MARKETING: I maintain copyright on the formula and name (in other words,
while I allow free use, I maintain intellectual and copyright ownership),
but I will NOT market Bob's Chicken Gravy.  While I spent months working on
the formula, and begged several experts in carnivore nutrition to evaluate
it, I did not design it to earn a profit.  I am open to granting licenses
for people to market it, providing I am sure the profits support genuine
ferret causes, but that would be the only exception I would make.
 
FEEDING: Ferrets imprint on the smell of their food at a very early age.
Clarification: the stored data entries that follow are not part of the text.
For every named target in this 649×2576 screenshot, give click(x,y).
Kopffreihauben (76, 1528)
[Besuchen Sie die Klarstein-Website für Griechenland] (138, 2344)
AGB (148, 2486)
Older ferrets may not recognize Bob's Chicken Gravy as a food, and may
refuse to try it.  Put some on your finger tip and either rub it on their
nose, or rub it on their teeth.  Stick their paw in it to make them lick
it off.  Cover it with kibble dust.  After a few attempts, they should
change their minds and relish the food.  With stubborn ferrets, strongly
imprinted, you might have to force feed a few times.  Success depends on
effort, so don't give up through frustration of laziness.  Work at it and,
excepting the occasional ferret, most will come to love the stuff.